[Data extracted from a collection]
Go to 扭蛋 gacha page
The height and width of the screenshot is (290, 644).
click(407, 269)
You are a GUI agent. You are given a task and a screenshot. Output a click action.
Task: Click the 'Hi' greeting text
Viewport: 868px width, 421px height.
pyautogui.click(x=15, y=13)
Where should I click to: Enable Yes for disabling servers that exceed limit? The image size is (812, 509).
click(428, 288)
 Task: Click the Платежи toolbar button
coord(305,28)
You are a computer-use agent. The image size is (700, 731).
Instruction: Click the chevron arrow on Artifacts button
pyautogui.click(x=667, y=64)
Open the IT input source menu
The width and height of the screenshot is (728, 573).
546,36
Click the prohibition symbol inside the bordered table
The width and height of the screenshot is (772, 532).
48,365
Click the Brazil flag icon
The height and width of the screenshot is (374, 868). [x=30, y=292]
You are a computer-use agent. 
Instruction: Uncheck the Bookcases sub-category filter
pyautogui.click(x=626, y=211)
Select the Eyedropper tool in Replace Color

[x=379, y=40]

● Directions:
Copy all lines above containing the string "computer".

● Written answer:
You are a computer-use agent. The image size is (700, 731).
You are a computer-use agent. 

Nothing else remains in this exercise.